[INPUT FOR THIS TASK — start]

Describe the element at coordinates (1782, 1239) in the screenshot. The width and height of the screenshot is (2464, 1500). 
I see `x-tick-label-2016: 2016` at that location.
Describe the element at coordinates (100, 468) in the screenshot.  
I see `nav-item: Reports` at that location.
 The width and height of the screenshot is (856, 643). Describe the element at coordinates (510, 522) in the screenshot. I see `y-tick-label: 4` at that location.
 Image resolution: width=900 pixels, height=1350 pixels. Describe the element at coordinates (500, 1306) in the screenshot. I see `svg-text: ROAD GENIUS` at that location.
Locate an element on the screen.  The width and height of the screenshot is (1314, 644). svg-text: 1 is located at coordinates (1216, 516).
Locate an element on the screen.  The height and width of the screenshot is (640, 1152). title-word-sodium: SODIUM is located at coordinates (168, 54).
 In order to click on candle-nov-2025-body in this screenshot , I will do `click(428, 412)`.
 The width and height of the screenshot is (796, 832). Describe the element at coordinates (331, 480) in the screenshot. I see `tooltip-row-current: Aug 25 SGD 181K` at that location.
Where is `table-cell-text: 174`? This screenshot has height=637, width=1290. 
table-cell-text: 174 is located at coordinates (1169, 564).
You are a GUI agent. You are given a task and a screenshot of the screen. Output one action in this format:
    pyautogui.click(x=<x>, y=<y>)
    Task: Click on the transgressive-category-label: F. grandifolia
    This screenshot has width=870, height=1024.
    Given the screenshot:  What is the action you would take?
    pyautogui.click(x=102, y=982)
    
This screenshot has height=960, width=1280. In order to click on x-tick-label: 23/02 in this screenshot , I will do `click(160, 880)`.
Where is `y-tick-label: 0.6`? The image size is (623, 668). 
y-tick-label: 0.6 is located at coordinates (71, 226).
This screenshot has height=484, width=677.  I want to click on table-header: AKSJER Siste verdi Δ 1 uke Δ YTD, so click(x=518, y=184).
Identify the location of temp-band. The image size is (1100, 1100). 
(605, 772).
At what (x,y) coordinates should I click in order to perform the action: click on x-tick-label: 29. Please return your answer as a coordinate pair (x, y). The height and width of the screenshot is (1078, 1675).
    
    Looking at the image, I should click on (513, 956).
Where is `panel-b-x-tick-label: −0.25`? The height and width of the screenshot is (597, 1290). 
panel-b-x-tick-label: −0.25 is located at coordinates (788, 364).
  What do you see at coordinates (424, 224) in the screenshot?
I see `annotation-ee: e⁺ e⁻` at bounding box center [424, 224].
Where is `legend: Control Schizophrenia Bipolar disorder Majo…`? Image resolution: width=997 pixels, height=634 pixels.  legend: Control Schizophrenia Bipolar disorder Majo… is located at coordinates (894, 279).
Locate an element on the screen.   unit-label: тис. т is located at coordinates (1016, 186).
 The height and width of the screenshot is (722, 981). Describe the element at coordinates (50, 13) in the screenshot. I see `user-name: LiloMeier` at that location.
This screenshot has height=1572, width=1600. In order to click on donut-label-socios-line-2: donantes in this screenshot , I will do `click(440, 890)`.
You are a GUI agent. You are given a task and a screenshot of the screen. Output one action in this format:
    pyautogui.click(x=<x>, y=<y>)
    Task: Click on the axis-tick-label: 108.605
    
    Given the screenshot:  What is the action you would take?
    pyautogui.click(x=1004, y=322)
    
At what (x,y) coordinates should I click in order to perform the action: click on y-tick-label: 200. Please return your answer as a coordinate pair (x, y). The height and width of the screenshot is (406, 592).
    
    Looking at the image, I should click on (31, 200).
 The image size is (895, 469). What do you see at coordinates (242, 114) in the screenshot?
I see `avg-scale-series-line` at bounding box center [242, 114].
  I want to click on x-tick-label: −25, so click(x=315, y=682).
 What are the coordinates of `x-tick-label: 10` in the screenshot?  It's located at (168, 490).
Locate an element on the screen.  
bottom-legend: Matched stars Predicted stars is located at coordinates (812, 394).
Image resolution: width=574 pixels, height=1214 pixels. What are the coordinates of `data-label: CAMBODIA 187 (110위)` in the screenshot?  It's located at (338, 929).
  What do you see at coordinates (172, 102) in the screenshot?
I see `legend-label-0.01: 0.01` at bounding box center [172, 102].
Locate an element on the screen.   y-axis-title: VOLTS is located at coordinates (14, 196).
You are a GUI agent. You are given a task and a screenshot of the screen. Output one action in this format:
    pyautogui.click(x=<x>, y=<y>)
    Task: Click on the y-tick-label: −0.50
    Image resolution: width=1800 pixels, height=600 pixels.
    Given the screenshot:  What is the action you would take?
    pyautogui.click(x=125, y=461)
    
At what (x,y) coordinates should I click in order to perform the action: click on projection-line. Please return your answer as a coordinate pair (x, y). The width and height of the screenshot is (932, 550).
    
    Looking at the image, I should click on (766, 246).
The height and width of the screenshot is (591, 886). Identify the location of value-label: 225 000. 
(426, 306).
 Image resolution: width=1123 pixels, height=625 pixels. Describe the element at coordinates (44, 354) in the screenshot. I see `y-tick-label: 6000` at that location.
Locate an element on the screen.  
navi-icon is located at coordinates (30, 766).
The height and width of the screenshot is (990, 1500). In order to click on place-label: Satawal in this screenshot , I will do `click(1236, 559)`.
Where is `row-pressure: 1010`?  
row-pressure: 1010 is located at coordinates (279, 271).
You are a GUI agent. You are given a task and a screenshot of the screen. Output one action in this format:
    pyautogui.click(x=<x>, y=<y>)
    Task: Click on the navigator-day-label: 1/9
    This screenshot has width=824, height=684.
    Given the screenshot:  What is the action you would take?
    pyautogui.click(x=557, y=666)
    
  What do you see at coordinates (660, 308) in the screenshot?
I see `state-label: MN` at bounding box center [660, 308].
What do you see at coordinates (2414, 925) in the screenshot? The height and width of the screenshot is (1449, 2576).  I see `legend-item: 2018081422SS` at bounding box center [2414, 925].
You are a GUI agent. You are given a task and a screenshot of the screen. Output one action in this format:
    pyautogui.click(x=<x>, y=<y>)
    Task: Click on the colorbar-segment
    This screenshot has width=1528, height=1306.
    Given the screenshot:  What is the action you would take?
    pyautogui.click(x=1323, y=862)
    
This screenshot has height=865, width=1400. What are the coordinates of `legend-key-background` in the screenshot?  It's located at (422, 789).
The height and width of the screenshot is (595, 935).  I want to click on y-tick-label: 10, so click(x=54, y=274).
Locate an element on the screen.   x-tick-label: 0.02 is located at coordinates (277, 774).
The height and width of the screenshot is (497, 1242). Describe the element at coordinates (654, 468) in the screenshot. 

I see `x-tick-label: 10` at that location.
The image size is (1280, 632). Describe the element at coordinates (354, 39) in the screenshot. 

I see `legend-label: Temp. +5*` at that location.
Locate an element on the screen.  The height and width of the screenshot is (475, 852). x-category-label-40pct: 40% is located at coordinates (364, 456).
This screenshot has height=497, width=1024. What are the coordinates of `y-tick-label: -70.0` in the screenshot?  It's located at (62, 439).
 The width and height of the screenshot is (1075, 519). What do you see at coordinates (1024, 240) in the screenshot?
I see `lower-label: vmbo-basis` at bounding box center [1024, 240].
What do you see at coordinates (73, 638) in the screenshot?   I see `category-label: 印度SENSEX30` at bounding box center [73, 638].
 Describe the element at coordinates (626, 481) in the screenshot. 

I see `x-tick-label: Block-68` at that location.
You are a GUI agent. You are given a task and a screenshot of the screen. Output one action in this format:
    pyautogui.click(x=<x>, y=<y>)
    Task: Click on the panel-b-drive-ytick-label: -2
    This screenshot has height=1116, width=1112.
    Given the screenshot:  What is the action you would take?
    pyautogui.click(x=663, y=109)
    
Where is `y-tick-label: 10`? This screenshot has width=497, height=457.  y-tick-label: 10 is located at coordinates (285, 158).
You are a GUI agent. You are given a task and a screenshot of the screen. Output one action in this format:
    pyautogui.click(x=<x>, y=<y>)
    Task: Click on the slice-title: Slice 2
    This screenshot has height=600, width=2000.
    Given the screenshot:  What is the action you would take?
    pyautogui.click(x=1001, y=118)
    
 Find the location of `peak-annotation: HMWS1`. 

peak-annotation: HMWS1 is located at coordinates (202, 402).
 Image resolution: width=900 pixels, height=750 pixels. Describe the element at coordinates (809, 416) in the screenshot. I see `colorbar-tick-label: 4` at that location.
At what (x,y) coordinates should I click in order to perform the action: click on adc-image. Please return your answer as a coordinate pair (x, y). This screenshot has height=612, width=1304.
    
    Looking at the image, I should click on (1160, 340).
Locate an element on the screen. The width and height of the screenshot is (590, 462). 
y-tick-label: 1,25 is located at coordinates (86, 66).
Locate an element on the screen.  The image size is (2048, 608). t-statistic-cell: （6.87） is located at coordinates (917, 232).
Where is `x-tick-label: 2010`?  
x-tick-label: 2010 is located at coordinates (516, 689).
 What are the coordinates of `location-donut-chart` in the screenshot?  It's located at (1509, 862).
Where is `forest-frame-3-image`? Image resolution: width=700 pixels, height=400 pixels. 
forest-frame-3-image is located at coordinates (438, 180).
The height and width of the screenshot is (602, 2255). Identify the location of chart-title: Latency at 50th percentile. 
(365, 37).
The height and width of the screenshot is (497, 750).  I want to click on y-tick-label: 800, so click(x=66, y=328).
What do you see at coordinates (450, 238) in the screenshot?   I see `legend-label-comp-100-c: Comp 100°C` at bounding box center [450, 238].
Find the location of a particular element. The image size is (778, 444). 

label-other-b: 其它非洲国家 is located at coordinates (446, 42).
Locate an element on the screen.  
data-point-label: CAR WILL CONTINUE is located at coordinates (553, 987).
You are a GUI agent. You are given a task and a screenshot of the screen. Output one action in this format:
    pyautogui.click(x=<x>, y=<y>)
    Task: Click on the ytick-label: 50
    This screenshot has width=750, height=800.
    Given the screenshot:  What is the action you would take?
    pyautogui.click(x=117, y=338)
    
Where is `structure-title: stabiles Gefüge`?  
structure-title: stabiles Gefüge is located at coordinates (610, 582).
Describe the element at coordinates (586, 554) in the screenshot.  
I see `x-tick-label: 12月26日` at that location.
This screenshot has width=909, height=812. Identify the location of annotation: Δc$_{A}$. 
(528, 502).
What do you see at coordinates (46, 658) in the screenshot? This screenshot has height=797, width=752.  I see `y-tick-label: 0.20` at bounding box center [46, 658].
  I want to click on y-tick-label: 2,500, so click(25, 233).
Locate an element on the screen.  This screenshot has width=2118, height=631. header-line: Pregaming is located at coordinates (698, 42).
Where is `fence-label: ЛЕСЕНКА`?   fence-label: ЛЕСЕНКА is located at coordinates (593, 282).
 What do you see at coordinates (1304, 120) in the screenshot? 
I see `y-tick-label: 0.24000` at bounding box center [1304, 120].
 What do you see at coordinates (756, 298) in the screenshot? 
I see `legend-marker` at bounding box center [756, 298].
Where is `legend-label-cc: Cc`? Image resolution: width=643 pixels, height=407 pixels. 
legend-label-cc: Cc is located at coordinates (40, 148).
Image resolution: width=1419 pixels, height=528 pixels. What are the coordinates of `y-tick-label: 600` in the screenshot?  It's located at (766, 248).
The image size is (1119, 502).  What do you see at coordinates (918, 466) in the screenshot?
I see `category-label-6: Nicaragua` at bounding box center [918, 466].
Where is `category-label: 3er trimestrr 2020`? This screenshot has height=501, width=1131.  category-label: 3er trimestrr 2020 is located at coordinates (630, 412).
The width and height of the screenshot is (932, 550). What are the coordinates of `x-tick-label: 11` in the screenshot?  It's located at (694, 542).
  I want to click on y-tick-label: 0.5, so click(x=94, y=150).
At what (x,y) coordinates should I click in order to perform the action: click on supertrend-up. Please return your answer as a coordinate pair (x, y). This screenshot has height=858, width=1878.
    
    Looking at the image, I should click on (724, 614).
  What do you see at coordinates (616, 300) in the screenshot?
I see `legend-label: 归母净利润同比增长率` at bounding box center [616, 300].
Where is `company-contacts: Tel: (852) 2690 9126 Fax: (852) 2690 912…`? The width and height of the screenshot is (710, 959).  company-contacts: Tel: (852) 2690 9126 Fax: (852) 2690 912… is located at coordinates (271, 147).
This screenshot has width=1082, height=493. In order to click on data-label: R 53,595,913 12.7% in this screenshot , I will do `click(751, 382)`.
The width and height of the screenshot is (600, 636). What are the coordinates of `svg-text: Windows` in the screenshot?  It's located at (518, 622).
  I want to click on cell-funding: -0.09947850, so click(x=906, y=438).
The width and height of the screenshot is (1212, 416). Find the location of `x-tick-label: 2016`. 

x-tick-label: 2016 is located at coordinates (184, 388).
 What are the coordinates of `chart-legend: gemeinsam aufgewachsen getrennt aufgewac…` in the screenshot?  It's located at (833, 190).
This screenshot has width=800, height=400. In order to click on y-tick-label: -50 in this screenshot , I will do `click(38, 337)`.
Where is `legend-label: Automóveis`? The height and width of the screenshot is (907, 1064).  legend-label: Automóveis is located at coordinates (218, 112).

[INPUT FOR THIS TASK — finish]

▶ **EXERCISE**
Copy out the records again from the first line through the line containing "(605, 772).", keeping both of those lines.

▶ **ANSWER SPACE**
Describe the element at coordinates (1782, 1239) in the screenshot. The width and height of the screenshot is (2464, 1500). 
I see `x-tick-label-2016: 2016` at that location.
Describe the element at coordinates (100, 468) in the screenshot.  
I see `nav-item: Reports` at that location.
 The width and height of the screenshot is (856, 643). Describe the element at coordinates (510, 522) in the screenshot. I see `y-tick-label: 4` at that location.
 Image resolution: width=900 pixels, height=1350 pixels. Describe the element at coordinates (500, 1306) in the screenshot. I see `svg-text: ROAD GENIUS` at that location.
Locate an element on the screen.  The width and height of the screenshot is (1314, 644). svg-text: 1 is located at coordinates (1216, 516).
Locate an element on the screen.  The height and width of the screenshot is (640, 1152). title-word-sodium: SODIUM is located at coordinates (168, 54).
 In order to click on candle-nov-2025-body in this screenshot , I will do `click(428, 412)`.
 The width and height of the screenshot is (796, 832). Describe the element at coordinates (331, 480) in the screenshot. I see `tooltip-row-current: Aug 25 SGD 181K` at that location.
Where is `table-cell-text: 174`? This screenshot has height=637, width=1290. 
table-cell-text: 174 is located at coordinates (1169, 564).
You are a GUI agent. You are given a task and a screenshot of the screen. Output one action in this format:
    pyautogui.click(x=<x>, y=<y>)
    Task: Click on the transgressive-category-label: F. grandifolia
    This screenshot has width=870, height=1024.
    Given the screenshot:  What is the action you would take?
    pyautogui.click(x=102, y=982)
    
This screenshot has height=960, width=1280. In order to click on x-tick-label: 23/02 in this screenshot , I will do `click(160, 880)`.
Where is `y-tick-label: 0.6`? The image size is (623, 668). 
y-tick-label: 0.6 is located at coordinates (71, 226).
This screenshot has height=484, width=677.  I want to click on table-header: AKSJER Siste verdi Δ 1 uke Δ YTD, so click(x=518, y=184).
Identify the location of temp-band. The image size is (1100, 1100). 
(605, 772).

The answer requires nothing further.